Yves, du musstest als Kind in den Coltan-Minen arbeiten. Aus Coltan wird der Rohstoff Tantal gewonnen, der für die Herstellung von Elektronikartikeln benötigt wird. Wie waren die Arbeitsbedigungen im Kongo?
Yves: Ich habe mit elf Jahren in den Minen gearbeitet, wusste aber ebenso wie die anderen nicht, was Coltan ist oder wozu es dient. Als Minenarbeiter gruben wir völlig ohne jede Sicherheitsvorkehrungen, die Stollen konnten jederzeit über uns einstürzen, es gab viele, auch tödliche, Unfälle.
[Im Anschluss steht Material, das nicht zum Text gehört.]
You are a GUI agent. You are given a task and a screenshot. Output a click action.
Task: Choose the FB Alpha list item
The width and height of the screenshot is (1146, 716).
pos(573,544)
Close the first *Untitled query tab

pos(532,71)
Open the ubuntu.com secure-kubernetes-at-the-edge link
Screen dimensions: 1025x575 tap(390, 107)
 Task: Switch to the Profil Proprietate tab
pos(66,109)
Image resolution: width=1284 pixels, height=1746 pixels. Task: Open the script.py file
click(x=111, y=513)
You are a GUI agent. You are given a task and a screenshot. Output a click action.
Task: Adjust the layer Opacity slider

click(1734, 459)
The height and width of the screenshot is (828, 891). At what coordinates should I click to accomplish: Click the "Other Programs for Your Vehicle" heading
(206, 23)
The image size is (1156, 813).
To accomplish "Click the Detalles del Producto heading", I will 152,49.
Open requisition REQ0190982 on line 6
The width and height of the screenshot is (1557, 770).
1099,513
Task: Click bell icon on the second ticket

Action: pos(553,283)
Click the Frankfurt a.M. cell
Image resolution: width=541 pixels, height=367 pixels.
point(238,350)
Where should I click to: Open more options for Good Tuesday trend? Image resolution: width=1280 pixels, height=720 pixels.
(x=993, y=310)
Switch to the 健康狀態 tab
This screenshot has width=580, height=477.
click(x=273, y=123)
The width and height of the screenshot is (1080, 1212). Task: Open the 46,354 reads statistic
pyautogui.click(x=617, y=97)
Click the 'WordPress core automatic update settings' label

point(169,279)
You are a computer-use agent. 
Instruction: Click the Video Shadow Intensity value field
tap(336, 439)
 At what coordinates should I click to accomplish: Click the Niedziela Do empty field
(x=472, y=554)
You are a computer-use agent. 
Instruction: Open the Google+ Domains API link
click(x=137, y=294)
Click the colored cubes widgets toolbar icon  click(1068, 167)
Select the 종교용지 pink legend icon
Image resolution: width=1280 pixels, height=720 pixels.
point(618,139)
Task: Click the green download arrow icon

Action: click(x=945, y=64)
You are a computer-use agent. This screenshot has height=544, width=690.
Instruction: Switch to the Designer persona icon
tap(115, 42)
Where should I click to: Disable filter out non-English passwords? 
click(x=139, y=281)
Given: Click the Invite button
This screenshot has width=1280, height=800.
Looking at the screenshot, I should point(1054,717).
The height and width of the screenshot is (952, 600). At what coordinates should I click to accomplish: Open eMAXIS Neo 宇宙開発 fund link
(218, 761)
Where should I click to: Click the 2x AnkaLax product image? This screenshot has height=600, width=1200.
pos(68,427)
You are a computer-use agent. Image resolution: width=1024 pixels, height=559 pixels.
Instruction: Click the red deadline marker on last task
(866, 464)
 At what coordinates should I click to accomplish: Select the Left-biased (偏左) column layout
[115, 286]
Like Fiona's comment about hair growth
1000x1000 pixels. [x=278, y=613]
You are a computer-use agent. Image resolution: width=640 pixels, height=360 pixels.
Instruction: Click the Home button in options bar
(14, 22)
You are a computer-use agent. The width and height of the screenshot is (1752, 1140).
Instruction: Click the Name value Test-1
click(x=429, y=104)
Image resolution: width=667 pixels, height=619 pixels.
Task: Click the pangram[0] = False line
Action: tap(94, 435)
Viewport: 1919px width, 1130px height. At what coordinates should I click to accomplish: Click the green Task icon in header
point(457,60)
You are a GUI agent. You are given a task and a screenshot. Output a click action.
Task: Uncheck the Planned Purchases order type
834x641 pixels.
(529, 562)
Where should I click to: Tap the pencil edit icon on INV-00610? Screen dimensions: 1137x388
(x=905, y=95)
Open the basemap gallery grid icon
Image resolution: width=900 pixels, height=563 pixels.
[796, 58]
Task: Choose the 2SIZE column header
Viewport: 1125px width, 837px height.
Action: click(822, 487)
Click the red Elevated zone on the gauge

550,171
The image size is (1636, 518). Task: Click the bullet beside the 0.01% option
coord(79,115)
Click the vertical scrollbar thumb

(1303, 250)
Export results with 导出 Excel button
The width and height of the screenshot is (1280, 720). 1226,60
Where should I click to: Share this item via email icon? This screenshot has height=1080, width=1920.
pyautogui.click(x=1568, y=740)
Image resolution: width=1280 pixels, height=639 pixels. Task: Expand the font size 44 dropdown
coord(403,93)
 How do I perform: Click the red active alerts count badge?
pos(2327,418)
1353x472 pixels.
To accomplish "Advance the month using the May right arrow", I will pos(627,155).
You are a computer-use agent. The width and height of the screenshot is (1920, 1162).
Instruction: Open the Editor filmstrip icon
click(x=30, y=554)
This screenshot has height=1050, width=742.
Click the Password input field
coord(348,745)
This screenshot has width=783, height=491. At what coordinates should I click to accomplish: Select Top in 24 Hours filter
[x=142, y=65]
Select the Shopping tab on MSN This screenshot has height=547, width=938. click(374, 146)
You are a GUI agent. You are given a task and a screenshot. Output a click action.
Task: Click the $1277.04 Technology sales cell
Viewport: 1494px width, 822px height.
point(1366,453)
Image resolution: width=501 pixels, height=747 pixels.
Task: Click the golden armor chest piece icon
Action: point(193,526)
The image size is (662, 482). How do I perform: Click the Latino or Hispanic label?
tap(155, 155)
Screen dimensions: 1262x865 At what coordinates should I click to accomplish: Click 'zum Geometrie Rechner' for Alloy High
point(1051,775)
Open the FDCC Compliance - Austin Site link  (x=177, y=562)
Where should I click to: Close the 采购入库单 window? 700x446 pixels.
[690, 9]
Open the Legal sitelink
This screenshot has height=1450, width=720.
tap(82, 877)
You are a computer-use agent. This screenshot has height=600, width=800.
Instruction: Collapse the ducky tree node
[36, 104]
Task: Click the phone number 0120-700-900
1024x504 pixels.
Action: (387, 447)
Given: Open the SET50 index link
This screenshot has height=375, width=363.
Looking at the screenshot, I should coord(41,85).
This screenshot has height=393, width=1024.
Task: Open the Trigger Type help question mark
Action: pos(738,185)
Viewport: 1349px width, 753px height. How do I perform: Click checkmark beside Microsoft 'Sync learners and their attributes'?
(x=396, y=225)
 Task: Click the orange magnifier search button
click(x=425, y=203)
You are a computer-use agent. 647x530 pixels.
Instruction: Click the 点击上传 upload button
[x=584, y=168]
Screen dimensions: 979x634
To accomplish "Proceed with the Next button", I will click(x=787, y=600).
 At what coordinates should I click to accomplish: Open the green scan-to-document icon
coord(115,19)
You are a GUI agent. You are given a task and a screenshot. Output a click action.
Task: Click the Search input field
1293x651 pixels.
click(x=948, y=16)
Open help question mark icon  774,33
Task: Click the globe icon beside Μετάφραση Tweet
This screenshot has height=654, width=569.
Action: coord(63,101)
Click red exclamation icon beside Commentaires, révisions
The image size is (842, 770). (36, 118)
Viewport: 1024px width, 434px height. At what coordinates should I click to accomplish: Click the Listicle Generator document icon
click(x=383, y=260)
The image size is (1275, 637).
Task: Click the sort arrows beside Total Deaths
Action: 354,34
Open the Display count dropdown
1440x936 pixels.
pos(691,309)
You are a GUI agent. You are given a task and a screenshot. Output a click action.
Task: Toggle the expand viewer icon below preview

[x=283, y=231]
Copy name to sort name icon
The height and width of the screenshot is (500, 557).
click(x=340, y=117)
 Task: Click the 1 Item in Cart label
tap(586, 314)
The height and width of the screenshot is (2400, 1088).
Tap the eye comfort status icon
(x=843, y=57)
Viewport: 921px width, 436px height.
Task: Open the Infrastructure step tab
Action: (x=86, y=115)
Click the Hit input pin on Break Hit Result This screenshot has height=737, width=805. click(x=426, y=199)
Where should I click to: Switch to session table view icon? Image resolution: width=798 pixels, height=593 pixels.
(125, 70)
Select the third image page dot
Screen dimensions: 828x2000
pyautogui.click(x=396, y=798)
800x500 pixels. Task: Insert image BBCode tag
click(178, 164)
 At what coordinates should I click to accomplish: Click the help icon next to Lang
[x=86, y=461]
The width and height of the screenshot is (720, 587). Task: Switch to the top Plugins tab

Eine weitere lebensbedrohliche Gefahr stellen damals wie heute die Rebellengruppen dar, die unter anderem den Rohstoffabbau kontrollieren. Wir mussten täglich über 12 Stunden arbeiten, für sehr geringen Lohn.
In einem Theaterstück, das du hier in Deutschland aufgeführt hast, sammelst du die Smartphones der Besucher und Besucherinnen ein und zerstörst sie vor ihren Augen. Erst später stellt sich heraus, dass es ein Fake ist und die Telefone noch ganz sind. Was willst du mit der Aktion ausdrücken? Verwendet keine elektronischen Geräte?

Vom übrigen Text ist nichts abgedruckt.